TRY IT:
Please continue the blog post below about choosing a homeschool curriculum, starting right after its final sentence.

SOURCE DOCUMENT:
════════
Comparing Curriculums, aka Decision Fatigue

If you thought this article was going to be give you all the details on my top 5 picks for homeschool curriculums, you might as well close your browser window now. Wait – don’t do that. I promise, I’ll make it worth your while. Just give me 5 minutes.

Nothing good ever comes from Googling. I should get that printed on a t-shirt. As a new homeschooler, I was Googling all the time. “Best homeschool curriculum,” “most important homeschool supplies,” “must-haves for homeschoolers,” the list goes on.

Soon I got smart, though. I joined a few homeschool groups on Facebook and used their search bar to find posts about everything under the sun related to homeschooling. Reluctant readers, socialization, computer time, you name it. Then I moved onto the blogs. I couldn’t stop reading the blogs. And looking at Pinterest. And reading all the things.

And at some point, down this cavernous hole we call the internet, I got lost. Completely overwhelmed at the prospect of homeschooling my kids. Everywhere I looked, there was someone swearing that their way was the best way and I didn’t know whether to trust Tina from Tennessee or Karen from Wisconsin. It was exhausting. I would start off searching for reading curriculums and 20 minutes later, find myself second-guessing my math curriculum choices.
════════
SUPPLIED INFORMATION:
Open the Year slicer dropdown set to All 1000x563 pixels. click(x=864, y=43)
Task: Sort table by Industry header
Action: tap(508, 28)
════════
TASK RESULT:
I’m sure many of you have heard about decision fatigue – when your brain just craps out from having to make too many choices. From a 2011 New York Times article, “No matter how rational and high-minded you try to be, you can’t make decision after decision without paying a biological price. It’s different from ordinary physical fatigue — you’re not consciously aware of being tired — but you’re low on mental energy.” This decision fatigue can manifest itself in different ways, from lashing out at a nearby bystander (your kids) or not being able to make any decision at all.

Here’s the thing. There is always going to be someone (or many people) on the internet who disagrees with the approach you’re taking. Or who’s doing it better than you. (At least, that’s what it looks like on social media, right?) But if you let every Google search determine the way the wind blows in your house, you will never get back on course. Let me give you an example: The other day, I was Googling whether walking or biking was better exercise. My search was for naught. For every article that recommended walking, another recommended biking. I finally just gave up, clicked my laptop closed, and turned on an episode of Gilmore Girls. But I was missing the point. The point isn’t which one is better exercise. The point is to exercise. The point is not which curriculum is better. The point is that you’re educating your kids.

You need to pick a direction, be confident, and steer that way. Does that mean you can’t reassess? Nope. You can. Just not every second of every day.

If you’re not sure about what you’re doing, know that it’s normal and we all doubt sometimes. There is no wrong way to educate your child.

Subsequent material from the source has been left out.